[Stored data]
◇ ◇ ◇ ◇ ◇ ◇ ◇

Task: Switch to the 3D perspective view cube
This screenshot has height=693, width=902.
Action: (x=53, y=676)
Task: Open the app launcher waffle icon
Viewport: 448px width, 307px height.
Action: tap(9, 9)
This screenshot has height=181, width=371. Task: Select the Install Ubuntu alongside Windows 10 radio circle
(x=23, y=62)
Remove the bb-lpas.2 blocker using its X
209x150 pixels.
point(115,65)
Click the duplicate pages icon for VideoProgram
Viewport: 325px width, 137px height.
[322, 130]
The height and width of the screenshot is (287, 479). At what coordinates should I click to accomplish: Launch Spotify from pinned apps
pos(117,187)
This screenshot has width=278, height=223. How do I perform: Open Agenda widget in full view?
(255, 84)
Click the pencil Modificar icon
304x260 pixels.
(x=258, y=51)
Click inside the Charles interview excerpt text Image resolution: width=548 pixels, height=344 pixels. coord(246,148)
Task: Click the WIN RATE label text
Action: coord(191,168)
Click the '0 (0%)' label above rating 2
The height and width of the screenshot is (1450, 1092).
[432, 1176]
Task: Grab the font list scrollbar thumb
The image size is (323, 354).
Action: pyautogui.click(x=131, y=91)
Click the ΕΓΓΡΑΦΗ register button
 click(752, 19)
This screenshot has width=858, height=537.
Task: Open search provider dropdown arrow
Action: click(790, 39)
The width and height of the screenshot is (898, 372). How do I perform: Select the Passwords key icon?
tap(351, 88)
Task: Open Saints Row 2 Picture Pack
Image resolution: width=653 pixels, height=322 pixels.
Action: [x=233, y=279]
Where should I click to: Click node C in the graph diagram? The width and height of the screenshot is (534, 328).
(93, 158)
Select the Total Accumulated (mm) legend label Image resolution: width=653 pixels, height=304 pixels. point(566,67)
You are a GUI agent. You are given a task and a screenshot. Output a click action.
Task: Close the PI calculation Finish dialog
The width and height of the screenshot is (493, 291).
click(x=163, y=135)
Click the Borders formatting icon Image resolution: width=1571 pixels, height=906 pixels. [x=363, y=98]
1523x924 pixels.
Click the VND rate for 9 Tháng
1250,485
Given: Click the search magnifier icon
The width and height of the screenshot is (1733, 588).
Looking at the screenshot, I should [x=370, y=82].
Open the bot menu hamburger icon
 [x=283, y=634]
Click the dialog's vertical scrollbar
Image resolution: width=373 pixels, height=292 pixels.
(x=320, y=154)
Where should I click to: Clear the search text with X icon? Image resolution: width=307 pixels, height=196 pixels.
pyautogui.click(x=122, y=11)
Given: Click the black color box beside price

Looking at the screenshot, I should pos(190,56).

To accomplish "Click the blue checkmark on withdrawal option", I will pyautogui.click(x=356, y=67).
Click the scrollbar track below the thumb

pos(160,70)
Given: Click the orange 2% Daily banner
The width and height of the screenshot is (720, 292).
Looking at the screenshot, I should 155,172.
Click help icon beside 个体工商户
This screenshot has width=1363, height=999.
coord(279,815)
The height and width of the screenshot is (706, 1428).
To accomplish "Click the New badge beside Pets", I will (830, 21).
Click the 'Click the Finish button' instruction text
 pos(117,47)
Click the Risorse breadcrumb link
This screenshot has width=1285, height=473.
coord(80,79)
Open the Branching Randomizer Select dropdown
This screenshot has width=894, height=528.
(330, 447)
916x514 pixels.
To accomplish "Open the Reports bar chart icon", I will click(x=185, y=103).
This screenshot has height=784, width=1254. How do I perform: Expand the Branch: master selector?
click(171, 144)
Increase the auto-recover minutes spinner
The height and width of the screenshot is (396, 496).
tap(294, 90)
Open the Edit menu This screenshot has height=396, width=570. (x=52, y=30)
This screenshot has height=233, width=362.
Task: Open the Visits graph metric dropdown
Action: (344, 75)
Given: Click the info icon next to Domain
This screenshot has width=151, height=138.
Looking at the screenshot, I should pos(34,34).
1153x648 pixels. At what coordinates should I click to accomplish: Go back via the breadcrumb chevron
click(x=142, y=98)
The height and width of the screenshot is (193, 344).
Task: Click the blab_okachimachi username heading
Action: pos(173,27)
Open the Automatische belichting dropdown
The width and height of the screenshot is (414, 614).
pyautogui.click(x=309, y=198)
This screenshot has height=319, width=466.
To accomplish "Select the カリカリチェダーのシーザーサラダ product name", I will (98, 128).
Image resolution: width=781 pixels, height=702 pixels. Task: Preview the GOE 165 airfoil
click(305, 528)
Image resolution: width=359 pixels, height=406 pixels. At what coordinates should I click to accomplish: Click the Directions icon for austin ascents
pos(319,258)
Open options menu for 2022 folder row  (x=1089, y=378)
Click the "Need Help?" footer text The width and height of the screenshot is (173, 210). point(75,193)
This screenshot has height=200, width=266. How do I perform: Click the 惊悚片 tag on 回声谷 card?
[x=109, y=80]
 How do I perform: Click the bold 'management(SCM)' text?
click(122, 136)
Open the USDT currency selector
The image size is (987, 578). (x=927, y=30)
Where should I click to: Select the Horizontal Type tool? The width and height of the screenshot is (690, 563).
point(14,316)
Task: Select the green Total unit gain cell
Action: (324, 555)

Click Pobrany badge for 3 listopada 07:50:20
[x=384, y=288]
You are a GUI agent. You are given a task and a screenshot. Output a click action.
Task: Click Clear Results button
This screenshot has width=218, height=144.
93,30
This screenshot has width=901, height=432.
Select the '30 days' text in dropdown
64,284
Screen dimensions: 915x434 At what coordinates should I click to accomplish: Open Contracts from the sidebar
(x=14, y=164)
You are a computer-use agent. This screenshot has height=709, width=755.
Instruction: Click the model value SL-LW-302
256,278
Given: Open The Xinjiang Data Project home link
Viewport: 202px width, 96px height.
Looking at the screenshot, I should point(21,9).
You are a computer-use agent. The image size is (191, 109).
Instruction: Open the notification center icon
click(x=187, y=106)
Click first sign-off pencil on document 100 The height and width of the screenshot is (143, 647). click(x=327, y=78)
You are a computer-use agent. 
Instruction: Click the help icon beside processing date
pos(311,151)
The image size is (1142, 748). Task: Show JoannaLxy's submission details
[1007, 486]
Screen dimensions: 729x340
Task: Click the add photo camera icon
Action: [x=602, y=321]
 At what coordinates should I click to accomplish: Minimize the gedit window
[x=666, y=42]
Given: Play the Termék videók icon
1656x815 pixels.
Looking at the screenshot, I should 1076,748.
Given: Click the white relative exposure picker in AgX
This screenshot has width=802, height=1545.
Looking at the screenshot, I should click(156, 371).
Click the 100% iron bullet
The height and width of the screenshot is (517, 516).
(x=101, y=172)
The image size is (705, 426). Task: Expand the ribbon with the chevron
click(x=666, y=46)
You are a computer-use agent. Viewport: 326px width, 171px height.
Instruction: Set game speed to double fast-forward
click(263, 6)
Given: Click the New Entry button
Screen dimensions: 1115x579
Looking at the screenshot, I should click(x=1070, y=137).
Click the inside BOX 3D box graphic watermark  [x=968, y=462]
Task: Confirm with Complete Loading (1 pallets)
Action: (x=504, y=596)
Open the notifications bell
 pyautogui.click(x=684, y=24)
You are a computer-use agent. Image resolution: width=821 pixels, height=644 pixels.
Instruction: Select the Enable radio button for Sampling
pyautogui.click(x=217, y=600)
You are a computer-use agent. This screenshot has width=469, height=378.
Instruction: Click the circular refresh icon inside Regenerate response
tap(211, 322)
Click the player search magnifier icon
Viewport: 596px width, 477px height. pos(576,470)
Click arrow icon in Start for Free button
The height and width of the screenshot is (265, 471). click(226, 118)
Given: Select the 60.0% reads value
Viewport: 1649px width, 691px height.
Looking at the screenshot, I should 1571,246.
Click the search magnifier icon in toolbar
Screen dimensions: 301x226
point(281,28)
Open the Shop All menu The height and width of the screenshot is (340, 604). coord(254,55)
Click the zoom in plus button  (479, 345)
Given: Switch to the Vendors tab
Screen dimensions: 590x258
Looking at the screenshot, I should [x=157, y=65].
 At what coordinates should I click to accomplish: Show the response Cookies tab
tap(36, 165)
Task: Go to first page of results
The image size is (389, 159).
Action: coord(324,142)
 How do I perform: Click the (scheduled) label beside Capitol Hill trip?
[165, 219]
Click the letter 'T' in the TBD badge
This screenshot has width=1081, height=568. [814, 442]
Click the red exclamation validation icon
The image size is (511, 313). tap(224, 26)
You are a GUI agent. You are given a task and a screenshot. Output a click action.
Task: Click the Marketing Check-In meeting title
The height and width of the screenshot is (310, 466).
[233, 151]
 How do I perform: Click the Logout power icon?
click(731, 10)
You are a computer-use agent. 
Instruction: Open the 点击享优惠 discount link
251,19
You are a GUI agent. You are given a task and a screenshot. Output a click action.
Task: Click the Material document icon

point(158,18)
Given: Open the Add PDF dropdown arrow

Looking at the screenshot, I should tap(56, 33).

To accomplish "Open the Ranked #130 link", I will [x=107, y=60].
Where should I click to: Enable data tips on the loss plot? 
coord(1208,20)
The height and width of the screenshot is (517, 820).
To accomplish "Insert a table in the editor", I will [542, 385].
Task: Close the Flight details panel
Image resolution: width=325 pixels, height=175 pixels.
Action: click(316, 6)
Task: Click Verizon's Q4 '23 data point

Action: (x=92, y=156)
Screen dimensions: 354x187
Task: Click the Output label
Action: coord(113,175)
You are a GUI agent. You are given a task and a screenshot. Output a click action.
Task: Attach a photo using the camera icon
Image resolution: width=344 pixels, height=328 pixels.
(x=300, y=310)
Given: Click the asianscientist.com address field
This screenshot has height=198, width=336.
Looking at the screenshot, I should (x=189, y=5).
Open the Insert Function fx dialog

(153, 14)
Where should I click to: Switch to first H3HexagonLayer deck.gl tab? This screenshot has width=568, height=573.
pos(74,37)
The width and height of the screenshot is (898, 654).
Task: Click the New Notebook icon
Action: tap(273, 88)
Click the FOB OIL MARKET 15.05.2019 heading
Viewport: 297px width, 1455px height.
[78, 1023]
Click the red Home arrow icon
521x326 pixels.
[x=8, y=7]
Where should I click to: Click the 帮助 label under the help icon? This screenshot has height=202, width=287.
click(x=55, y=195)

◇ ◇ ◇ ◇ ◇ ◇ ◇

Looking through the data above, copy out each line in which the string "computer" occurs.

You are a computer-use agent. This screenshot has height=709, width=755.
You are a computer-use agent. The image size is (191, 109).
You are a computer-use agent. 
You are a computer-use agent. Viewport: 326px width, 171px height.
You are a computer-use agent. Image resolution: width=821 pixels, height=644 pixels.
You are a computer-use agent. This screenshot has width=469, height=378.
You are a computer-use agent. 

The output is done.